__本文__
JP1/AJS3の経験を持つエンジニアがAWS Step Functionsを理解する方法

はじめに

こんにちは、システムエンジニアのキュウです。私たちの日々の業務では、AWSを使用して、複数のサーバーレスタスクをワークフロー形式で実行することも求められます。そのニーズに合わせて、AWS Step Functionsを使用してさまざまなプロセスを実行しています。

なぜこの記事を書いたのか

初めてAWS Step Functionsに触れたとき、どこから始めればいいのか分からず、戸惑いました。私は前職でJP1/AJS3の使用経験があり、「似たような管理ツールではないのか」と思ってAWS Step Functionsのドキュメントを調べたところ、「複数タスクの実行管理において、確かにJP1/AJS3との共通点がある」と気付きました。

JP1/AJS3を使った経験のある開発者にとって、以下の3つの基本的なタスク管理方法をJP1/AJS3とAWS Step Functionsで比較すると理解しやすいと考えました。

__資料一覧__
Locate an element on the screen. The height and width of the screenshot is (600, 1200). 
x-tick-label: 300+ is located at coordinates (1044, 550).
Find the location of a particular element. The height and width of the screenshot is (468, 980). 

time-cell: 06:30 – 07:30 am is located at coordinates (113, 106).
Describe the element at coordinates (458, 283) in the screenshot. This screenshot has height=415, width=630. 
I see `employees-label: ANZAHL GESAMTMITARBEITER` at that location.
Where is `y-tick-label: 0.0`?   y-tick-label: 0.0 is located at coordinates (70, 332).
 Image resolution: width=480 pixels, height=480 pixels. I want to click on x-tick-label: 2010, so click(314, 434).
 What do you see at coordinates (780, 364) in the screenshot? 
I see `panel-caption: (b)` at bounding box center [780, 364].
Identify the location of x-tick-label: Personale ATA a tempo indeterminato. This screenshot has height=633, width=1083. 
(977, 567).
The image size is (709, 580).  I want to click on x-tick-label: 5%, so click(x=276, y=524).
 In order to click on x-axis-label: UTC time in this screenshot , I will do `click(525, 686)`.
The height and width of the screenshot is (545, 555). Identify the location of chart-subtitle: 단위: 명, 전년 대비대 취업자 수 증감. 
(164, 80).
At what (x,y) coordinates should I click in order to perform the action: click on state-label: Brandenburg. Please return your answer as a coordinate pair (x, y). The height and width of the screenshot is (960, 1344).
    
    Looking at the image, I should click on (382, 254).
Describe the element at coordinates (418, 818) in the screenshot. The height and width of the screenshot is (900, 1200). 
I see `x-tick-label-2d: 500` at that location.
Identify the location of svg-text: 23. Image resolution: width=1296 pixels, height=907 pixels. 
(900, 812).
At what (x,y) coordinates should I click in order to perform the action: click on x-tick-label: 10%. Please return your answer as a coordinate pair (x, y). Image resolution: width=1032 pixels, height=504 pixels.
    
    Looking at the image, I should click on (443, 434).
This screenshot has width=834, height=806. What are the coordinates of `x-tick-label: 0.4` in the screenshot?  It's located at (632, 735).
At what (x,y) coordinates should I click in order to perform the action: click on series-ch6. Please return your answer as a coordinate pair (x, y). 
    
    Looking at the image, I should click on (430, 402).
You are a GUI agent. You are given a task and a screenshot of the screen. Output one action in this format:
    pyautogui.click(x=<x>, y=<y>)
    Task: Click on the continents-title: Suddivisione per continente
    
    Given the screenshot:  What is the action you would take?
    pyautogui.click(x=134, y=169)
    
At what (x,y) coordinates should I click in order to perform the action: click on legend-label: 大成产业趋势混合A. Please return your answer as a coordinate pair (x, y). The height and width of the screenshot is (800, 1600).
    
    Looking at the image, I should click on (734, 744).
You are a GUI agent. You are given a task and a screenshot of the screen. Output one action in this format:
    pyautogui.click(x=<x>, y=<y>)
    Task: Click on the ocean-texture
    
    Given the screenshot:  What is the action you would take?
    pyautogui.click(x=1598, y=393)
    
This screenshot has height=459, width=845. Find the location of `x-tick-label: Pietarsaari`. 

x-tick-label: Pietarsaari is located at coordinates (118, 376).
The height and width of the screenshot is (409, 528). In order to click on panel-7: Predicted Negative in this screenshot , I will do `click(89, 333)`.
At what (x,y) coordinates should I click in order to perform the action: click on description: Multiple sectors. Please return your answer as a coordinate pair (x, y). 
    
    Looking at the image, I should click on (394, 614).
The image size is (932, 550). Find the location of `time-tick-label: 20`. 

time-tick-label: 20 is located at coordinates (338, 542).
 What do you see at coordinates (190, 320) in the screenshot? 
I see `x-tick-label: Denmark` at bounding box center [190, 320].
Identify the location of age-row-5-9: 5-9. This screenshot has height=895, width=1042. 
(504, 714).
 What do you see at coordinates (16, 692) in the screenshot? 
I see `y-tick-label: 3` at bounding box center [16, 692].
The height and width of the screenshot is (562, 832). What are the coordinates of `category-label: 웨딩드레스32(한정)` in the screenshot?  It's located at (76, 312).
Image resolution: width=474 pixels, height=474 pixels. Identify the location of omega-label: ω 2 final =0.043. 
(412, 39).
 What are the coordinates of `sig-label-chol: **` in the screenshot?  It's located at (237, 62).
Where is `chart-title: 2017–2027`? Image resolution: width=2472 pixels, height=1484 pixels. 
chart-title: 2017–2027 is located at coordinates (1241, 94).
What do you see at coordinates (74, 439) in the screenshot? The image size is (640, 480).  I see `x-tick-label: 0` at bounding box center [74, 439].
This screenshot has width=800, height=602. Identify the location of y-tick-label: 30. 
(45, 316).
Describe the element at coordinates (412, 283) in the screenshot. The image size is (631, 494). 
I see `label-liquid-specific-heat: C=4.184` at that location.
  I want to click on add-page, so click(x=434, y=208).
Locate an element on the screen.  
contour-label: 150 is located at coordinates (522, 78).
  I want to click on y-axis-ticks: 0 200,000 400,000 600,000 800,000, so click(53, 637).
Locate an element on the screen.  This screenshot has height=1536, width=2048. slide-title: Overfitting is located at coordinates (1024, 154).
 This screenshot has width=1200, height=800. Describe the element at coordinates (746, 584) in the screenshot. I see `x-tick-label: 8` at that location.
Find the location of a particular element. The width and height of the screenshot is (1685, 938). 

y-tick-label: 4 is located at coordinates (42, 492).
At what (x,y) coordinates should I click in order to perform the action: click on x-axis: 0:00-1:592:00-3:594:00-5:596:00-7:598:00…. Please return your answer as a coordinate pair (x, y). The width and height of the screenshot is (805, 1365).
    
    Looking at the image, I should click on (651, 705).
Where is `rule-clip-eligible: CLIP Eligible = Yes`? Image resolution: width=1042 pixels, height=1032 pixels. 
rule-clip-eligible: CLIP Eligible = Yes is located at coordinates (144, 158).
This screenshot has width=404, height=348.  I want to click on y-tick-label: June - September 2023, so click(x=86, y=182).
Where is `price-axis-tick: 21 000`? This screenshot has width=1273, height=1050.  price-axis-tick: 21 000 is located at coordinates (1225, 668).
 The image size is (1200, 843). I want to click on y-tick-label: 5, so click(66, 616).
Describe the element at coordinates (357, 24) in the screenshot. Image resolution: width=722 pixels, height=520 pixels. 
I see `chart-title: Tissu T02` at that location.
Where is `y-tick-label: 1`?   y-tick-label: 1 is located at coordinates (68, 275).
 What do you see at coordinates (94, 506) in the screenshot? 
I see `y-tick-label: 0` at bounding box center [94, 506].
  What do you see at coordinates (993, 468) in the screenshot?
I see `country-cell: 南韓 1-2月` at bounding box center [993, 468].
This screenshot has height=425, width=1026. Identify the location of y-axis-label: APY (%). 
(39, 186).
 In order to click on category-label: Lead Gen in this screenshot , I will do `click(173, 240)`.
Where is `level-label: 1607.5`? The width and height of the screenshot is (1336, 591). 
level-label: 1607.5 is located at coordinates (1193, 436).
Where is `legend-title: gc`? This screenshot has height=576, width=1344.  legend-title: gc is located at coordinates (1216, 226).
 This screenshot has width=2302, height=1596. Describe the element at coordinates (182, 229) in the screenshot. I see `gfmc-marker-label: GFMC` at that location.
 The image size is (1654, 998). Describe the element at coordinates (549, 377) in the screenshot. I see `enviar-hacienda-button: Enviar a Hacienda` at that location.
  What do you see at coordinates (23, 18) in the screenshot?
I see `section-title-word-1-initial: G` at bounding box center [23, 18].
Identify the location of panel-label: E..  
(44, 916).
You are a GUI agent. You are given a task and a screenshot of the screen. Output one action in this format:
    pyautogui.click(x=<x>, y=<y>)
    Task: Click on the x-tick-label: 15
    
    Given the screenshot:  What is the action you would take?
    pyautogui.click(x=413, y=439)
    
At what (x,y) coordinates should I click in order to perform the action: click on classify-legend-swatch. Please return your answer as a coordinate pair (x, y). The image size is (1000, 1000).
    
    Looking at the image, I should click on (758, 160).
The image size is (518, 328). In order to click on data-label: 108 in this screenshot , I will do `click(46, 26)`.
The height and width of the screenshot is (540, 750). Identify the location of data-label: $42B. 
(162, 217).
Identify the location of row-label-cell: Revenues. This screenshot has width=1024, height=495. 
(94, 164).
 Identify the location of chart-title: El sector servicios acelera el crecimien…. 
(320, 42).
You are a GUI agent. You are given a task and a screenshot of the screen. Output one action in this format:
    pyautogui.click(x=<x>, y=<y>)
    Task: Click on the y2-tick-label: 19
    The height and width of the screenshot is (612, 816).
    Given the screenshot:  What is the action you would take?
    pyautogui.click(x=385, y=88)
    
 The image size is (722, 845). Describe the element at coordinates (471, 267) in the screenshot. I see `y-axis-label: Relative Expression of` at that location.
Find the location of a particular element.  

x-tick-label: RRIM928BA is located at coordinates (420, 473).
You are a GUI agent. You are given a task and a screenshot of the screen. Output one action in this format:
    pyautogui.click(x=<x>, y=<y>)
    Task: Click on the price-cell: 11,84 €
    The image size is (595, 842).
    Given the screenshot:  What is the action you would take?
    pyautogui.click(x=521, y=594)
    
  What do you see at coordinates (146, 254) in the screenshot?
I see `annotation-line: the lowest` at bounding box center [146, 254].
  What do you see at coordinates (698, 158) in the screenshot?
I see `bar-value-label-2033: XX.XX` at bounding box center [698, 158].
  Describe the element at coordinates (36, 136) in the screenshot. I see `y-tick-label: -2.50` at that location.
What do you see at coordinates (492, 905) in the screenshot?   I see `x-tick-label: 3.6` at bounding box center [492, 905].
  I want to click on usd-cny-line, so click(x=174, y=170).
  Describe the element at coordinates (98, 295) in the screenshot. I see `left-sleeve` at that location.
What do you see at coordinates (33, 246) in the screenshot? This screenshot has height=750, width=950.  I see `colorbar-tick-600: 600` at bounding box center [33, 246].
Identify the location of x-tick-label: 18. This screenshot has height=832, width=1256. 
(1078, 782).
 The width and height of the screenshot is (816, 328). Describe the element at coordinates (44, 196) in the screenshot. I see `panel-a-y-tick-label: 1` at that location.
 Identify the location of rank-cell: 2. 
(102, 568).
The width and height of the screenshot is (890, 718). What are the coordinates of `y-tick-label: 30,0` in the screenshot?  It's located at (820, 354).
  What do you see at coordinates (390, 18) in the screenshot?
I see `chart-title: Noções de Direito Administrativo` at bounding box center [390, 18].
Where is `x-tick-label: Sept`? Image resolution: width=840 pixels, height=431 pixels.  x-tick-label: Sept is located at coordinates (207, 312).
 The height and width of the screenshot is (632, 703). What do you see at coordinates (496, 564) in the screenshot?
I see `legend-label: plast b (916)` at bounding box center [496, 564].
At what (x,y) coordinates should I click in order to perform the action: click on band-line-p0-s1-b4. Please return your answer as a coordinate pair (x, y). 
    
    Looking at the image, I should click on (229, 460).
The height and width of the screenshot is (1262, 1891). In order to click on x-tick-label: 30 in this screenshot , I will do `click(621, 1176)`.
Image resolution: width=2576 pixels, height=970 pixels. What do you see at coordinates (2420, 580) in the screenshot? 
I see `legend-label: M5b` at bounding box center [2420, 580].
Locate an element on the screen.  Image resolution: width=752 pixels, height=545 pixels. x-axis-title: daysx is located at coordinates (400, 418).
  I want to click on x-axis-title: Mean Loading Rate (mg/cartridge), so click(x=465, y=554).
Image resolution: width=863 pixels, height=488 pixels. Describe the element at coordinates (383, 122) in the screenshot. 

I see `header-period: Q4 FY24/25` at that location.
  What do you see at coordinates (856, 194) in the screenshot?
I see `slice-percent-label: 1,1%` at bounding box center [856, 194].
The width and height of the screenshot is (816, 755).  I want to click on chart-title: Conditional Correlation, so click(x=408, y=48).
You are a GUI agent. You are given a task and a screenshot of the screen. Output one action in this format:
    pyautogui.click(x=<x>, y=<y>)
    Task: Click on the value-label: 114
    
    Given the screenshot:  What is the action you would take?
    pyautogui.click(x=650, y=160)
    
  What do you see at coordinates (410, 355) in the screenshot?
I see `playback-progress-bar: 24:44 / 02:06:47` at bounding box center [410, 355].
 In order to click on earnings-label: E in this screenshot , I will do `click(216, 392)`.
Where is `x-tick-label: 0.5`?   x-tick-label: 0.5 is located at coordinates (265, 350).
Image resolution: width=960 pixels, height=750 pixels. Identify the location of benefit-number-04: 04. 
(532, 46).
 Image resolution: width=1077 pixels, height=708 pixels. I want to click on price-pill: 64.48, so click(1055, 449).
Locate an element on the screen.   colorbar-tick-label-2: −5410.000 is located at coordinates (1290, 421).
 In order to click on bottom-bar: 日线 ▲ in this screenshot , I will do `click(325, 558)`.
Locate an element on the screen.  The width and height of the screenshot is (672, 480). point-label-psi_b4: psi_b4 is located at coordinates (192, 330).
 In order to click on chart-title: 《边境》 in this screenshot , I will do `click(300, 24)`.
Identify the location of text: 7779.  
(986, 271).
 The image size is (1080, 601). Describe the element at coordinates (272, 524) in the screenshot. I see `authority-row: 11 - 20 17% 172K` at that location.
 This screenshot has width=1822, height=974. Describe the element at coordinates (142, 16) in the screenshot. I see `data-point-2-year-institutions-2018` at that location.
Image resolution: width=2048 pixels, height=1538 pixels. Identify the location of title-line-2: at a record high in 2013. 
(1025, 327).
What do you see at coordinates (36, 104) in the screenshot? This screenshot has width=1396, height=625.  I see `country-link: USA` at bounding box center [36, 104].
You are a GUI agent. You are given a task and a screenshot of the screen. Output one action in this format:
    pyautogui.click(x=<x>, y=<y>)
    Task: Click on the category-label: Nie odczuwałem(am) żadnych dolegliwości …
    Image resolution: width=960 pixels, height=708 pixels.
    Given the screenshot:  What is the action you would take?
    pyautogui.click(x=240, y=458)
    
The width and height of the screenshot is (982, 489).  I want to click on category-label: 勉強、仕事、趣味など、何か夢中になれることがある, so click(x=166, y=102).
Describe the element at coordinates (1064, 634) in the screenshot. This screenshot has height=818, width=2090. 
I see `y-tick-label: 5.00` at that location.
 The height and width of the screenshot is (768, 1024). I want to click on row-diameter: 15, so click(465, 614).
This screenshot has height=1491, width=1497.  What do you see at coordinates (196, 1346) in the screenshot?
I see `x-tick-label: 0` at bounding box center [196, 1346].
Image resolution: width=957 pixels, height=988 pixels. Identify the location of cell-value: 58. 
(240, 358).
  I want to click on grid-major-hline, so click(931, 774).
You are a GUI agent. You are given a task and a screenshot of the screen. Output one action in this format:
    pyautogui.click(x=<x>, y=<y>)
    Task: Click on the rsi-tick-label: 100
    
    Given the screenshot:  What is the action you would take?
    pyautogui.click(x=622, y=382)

__練習問題__
**a)** 本文に出てくるツールやサービスの名称をすべて書き出しなさい。
**b)** 本文の「初めてAWS Step Functionsに触れたとき」で始まる段落を、主な事実を残して箇条書きにまとめなさい。
**c)** JP1/AJS3とAWS Step Functionsを比較する本文の最後の文の後から、続きを書き進めなさい。

__解答__
**a)** AWS、AWS Step Functions、JP1/AJS3

**b)**
- 初めてAWS Step Functionsに触れたときは、どこから始めればよいか分からず戸惑った。
- 前職でJP1/AJS3を使っていたため、似た管理ツールではないかと考えてドキュメントを調べた。
- その結果、複数タスクの実行管理においてJP1/AJS3との共通点があると気付いた。

**c)**
3つの基本的なタスク管理方法

複数のタスクをワークフロー形式で実行する場合、シーケンシャルタスク・並列タスク・条件分岐は最も基本的な管理方法です。

1. シーケンシャルタスク(Sequential Tasks):

シーケンシャルタスクのワークフロー図

シーケンシャルタスクとは前のタスクの完了を待つ必要があるタスクです。

JP1/AJS3では、ジョブネットを使用してシーケンシャルタスクを定義します。ジョブネット内でタスクの実行順序に従ってジョブを作成し、各ジョブは先行のジョブが完了した後に実行されます。

AJS3のシーケンシャルタスクワークフロー図

AWS Step Functionsでは、ステートマシン内にタスクを配置してシーケンシャルタスクを定義します。ステートマシン内のタスクは上から順に実行されます。

StepFunctionsのシーケンシャルタスクワークフロー図

ポイント:JP1/AJS3とAWS Step Functionsの両方とも、先行タスクを定義する形でシーケンシャル処理を実現します。

2. 並列タスク(Parallel Tasks):

並列タスクのワークフロー図

JP1/AJS3では、ジョブネット内の複数のジョブを並列グループにまとめて実行します。これらのタスクは同時に実行され、後続のタスクは並列グループ内のすべてのタスクが完了するのを待ちます。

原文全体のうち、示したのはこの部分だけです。